I can flirt with the best of them. I can make lewd comments, behave boldly, brashly, wear low-cut shirts, talk trash, cuss like a sailor, pinch a friend’s ass, and take seductive fat-girl photos. But I can’t toot—blow—my own horn.
Back when The Book was being published, people would ask me about it, and I’d do the pshaw wave. (It’s the opposite of the Queen of England’s wave; it says not hello or goodbye but getthefuckouttahere.)
I didn’t know I was supposed to be promoting it; I thought that was the publisher’s job. For a month—and, to my surprise, only a month—they scheduled me to appear in magazines and newspapers and cool online sites. I spoke on radio—“A Chef’s Table” (syndicated NPR) and several Satellite radio stations. Nah, let’s talk about you, I wanted to say. What are you doing these days? That’s more interesting to me, even if it’s less funny.
Self-promotion skeeves me out. I don’t like to brag or boast unless it’s about my daughter, and then I can be relentless. But it’s unseemly to promote yourself. Tacky. Fugly.
I often sign up for those marketing-tip emails from fierce bloggers and self-promoters, thinking it’ll give me a kick in the pants about just doing what has to be done to survive as an artist, to reclaim my envied position at the desk in my dining room. But I hate those people. They sound smarmy and loud. I read their first two emails with the voice of Billy Mays or Aussie crocodile wrestler, Steve Irwin. (Ironic: they’re both dead.) And I wind up deleting all the rest of them unread. I can’t bring myself to send the “remove me” message. It’s like quitting.
Self-promotion has been a sore spot with me where a friend is concerned. He does it; I don’t like it. I had another friend—used to shake your hand with a business card in it, like it was a plastic baggie full of crack. Butt crack is more like it.
I’m not saying I don’t want attention and admiration and overwhelming envy from you. I will flash you a poem or a song, usually with cleavage to make it more palatable, usually on a Saturday, when I think no one’s looking, and I will whack you over the head with a photograph or 20. But they’re usually not accompanied by: “And I am selling these photographs for money. Hit me up for deets!”
Sure, I post links to my blog from Facebook and Twitter and Flickr; those email marketers have taught me well (in their first two emails). But I usually follow them with a links to things more amazing, like Chuck Prophet’s new CD, Temple Beautiful. (He was just on “Fresh Air”!)
Do I lack confidence? Am I shy? No way! I am fucking awesome. I’m just uncomfortable asking you to prove our friendship is important by shelling out some money for yet another thing I’ve made. I would rather give you some. That’s why my next paragraph has me already hurting in the groin.
Please pre-order my book of poetry, BOYGIRLBOYGIRL, published by Finishing Line Press. It’s not that expensive, it has a pretty cover, and the more books I sell before March 5th, the more copies they print. (Imagine sticking the publisher with a thousand of these babies!)

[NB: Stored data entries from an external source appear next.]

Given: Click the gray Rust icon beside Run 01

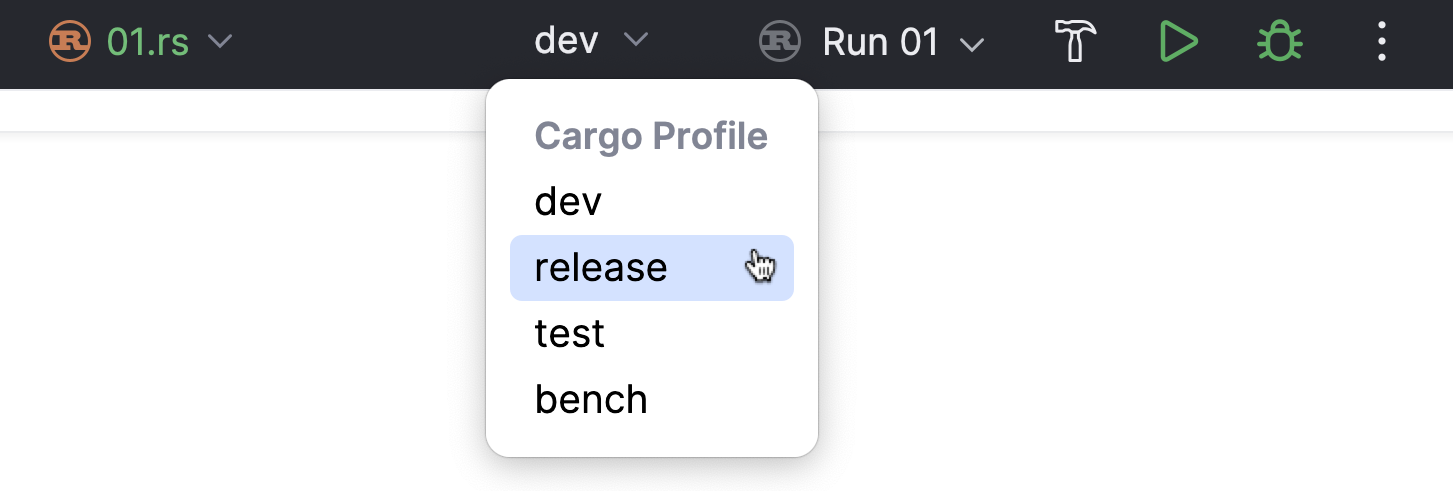Looking at the screenshot, I should (780, 42).

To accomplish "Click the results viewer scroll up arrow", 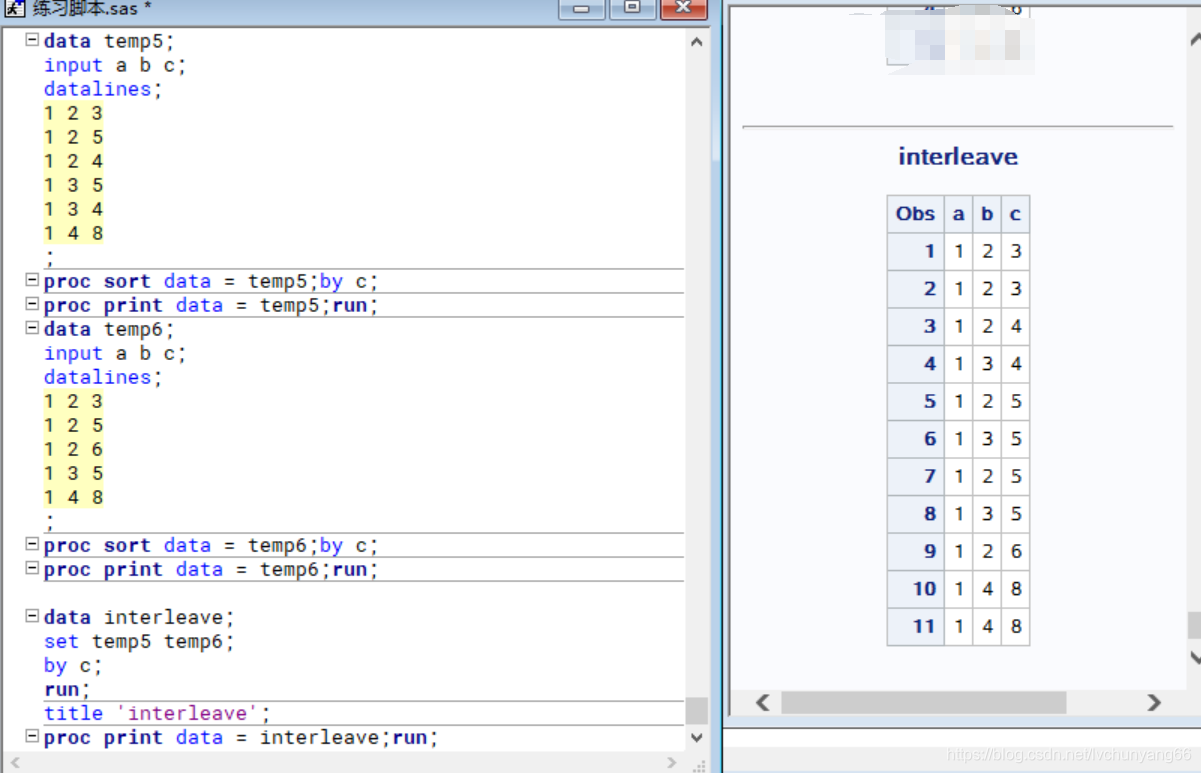I will coord(1194,40).
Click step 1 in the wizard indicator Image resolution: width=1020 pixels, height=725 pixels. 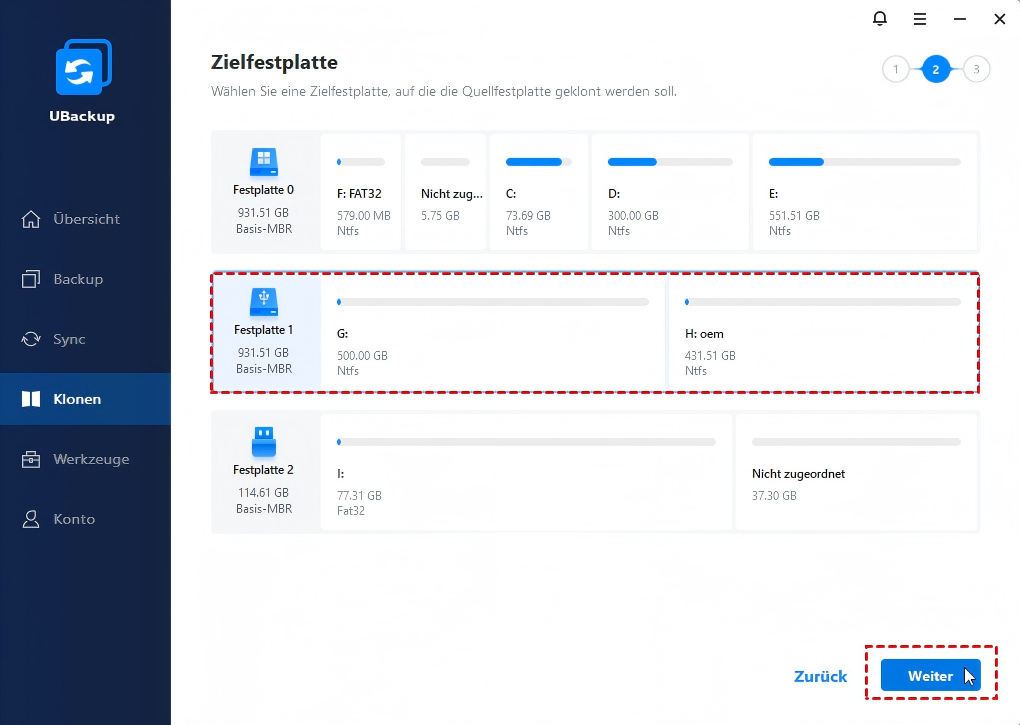click(x=895, y=69)
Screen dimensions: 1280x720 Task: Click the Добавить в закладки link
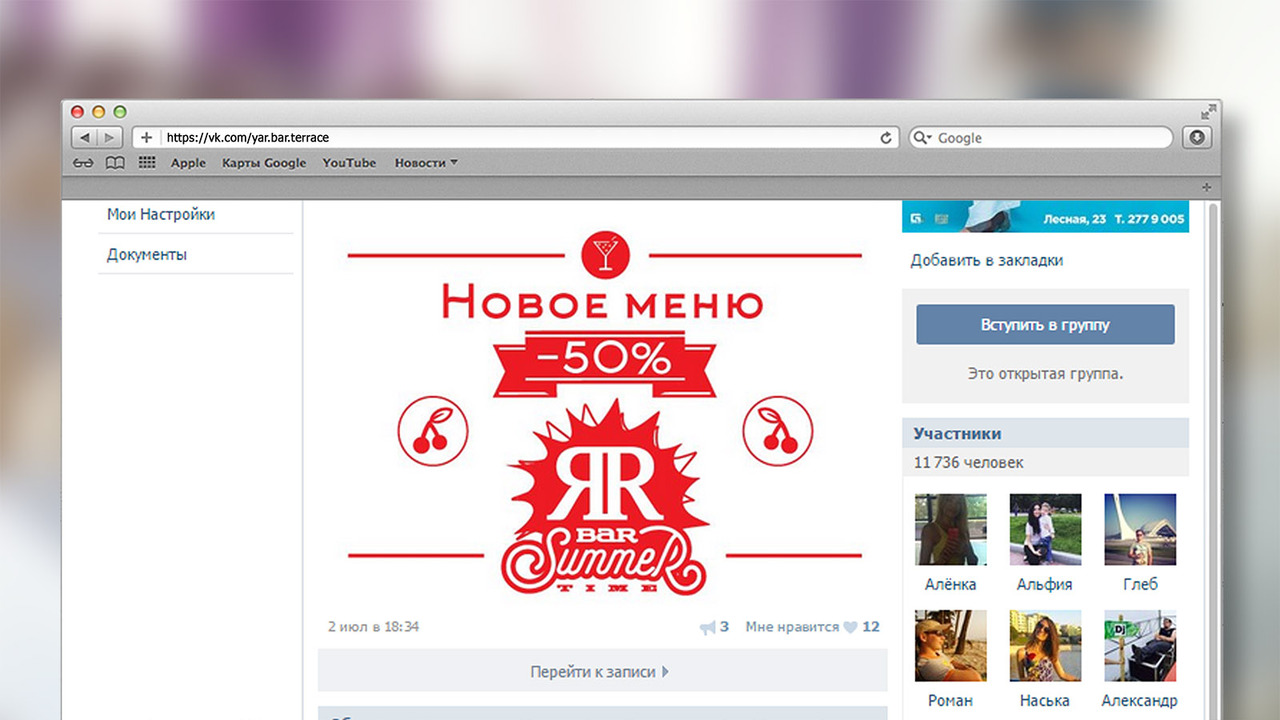tap(986, 260)
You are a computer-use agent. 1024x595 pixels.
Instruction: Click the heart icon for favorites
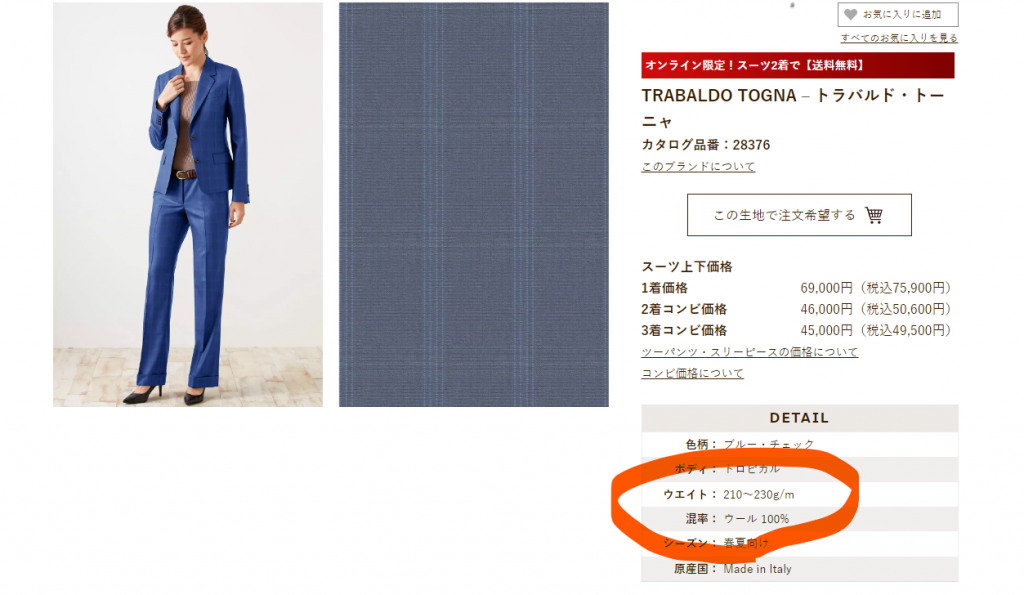click(x=850, y=14)
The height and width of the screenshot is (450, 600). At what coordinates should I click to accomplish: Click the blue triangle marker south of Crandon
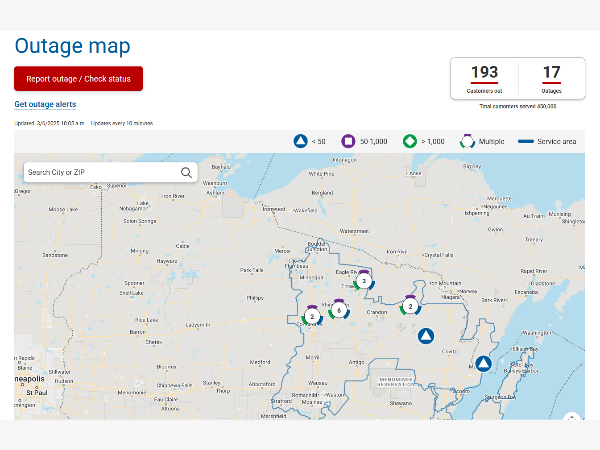click(x=425, y=336)
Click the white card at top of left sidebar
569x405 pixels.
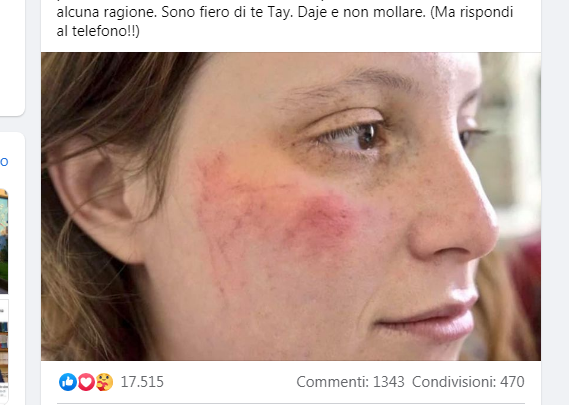point(12,58)
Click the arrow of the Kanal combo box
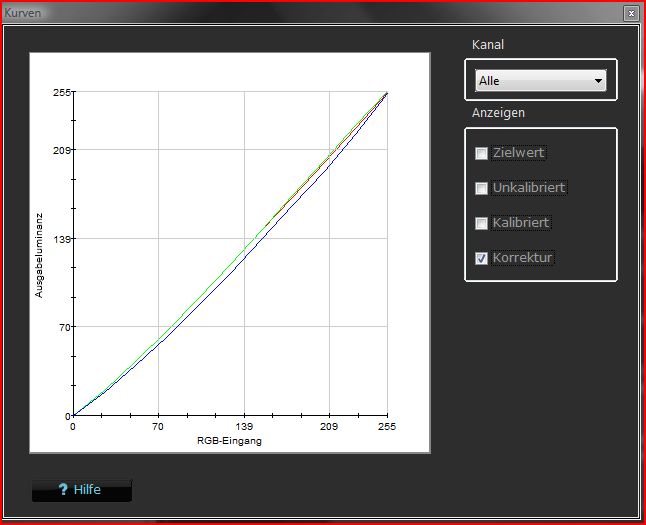 598,81
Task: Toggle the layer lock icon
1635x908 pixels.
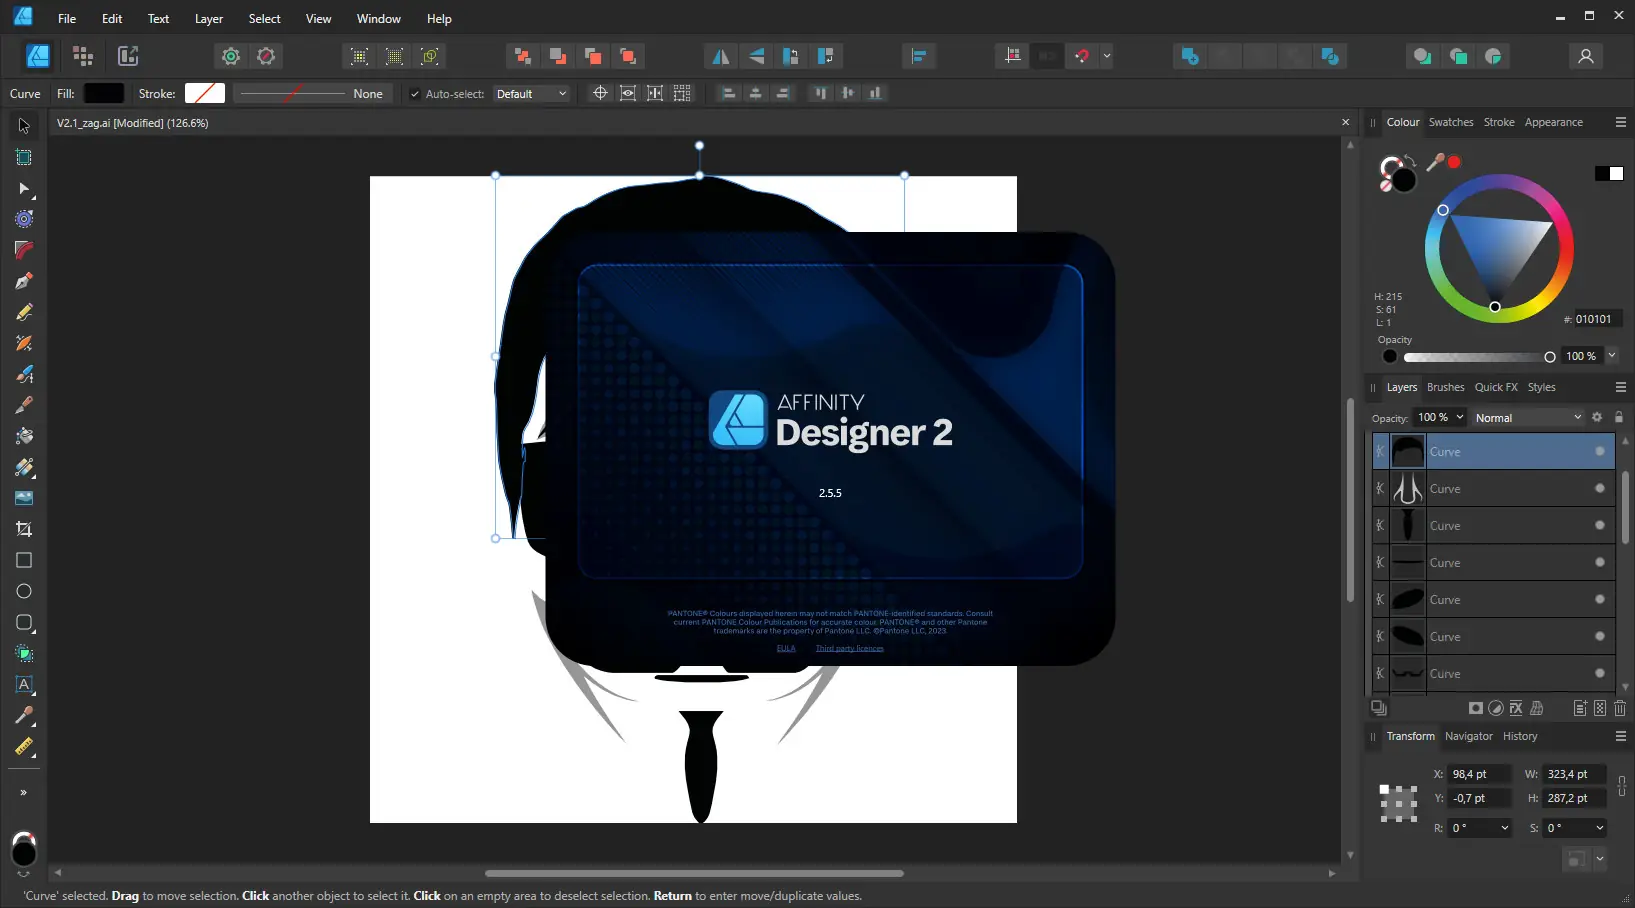Action: click(x=1619, y=417)
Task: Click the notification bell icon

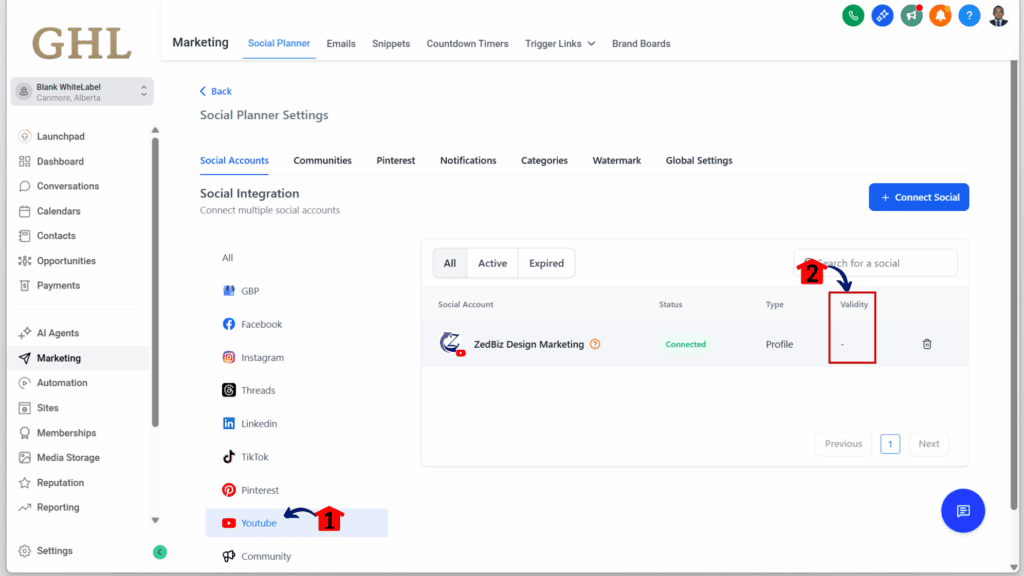Action: (940, 15)
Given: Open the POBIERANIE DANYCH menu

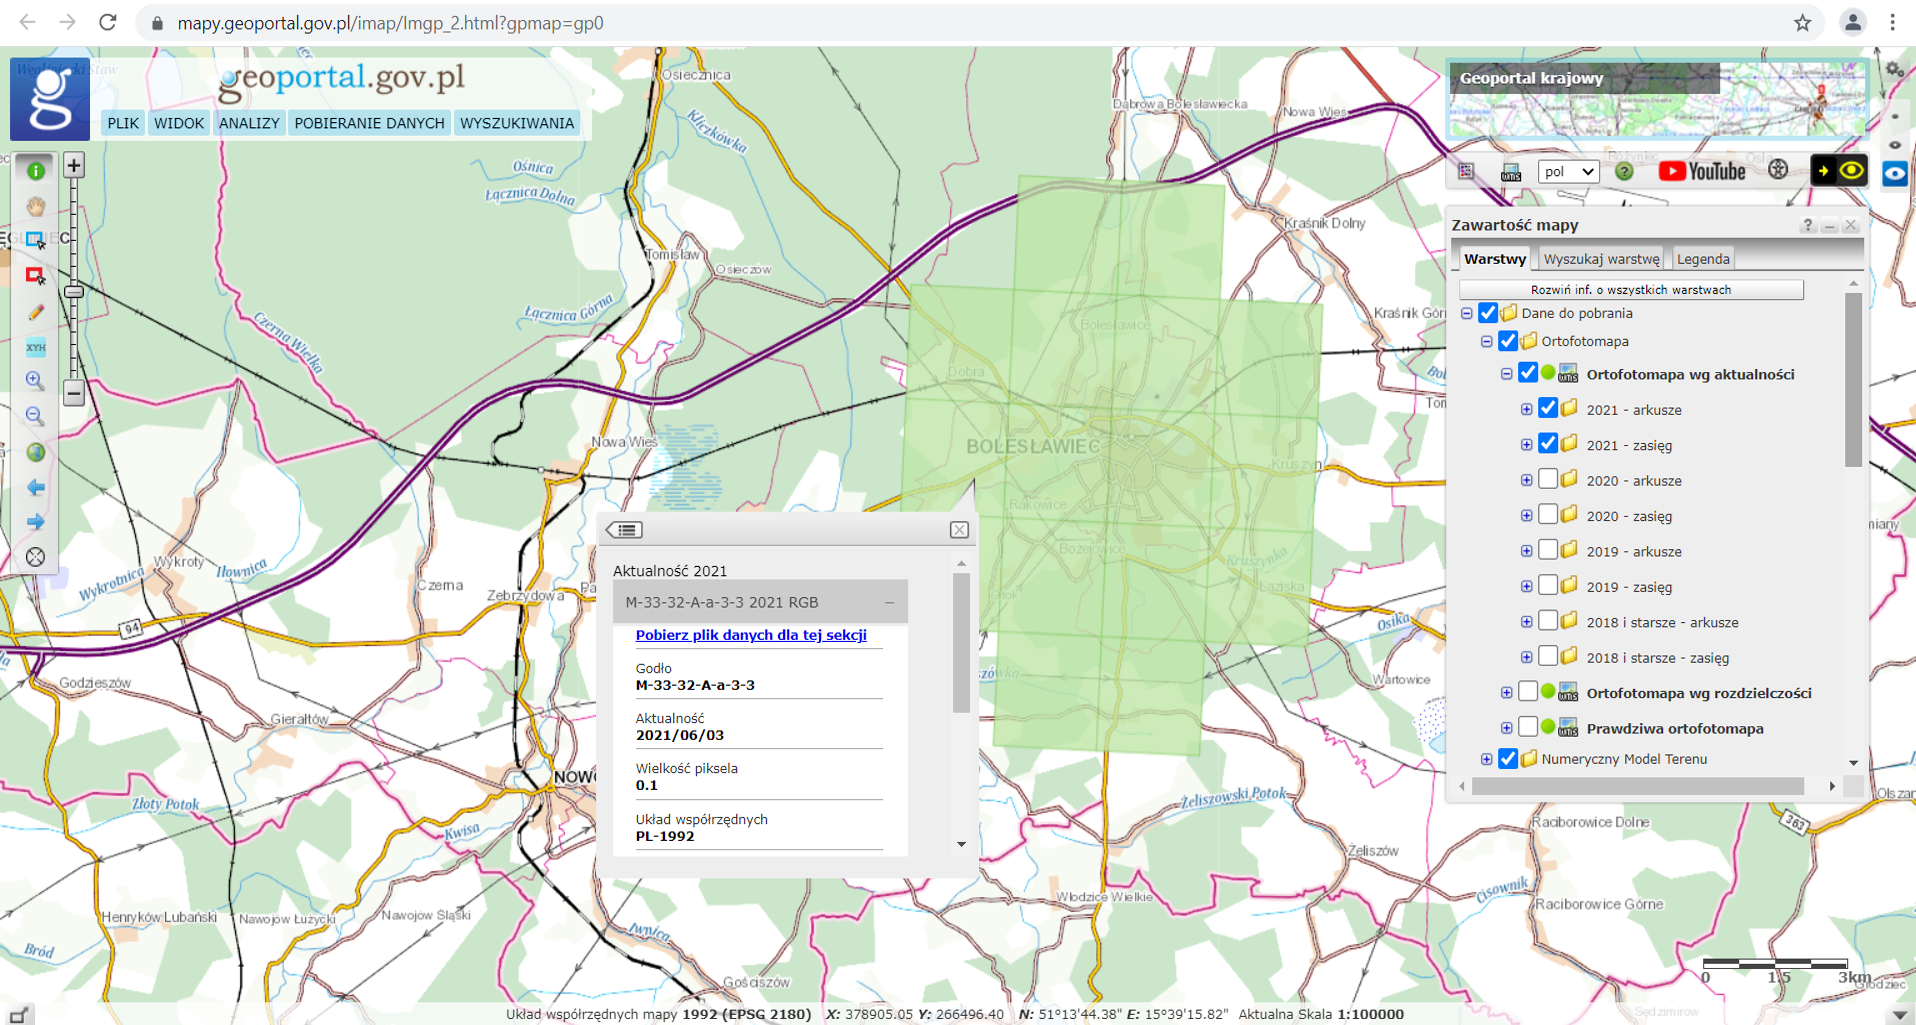Looking at the screenshot, I should pyautogui.click(x=369, y=123).
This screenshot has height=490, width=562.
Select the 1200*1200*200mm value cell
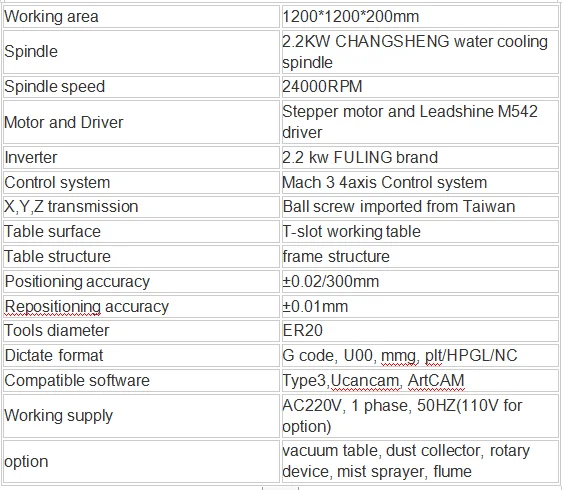point(420,16)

I should mention this: each week, I get a recap of the sales. With names. So if you are my friend, and you don’t order, I’ll know about it. I’d rather not. Because it can’t help but become this uncomfortable thing between us. Like an unvited hard-on.
Try before you buy. Then, please, buy.
The Skanky Ho
You ARE fucking awesome.
And you nailed it. I've tried to self promote, sort of (though I haven't had a book), and I just can't. I feel the same way about the marketing-tip e-mails — I get a few of them regularly, then delete them automatically. Sometimes I even save them "for later." I got really crazy the other day and unsubscribed from a few, after relentlessly cleaning out my inbox for like an hour straight. I'm an e-mail hoarder. It felt therapeutic to purge all the bullshit.
I so badly want to write and photograph what I'm good at, because I know I could be good if I had the audience. But I don't have the audience, so I spend time worrying about it, trying to get gigs, and fantasizing about what I'd do with Big Shot's readers or Super Blogger's audience. It's lame. I hope I'm not the only one.
And if you're not plugging yourself enough, I'll make sure to, at least. Your poems deserve a huge audience.
@Kim HoseyRassum Frassum. It's so fucking uncomfortable. But you DO have the audience, and you're ewsome!
I know exactly what you mean. I suck at promoting myself too.
But I also really like to know when my friends have books coming out or readings lined up because I actually do love to read and I love to go to readings. So I like it when my friends put their own stuff out there.
I'm looking forward to reading your poetry.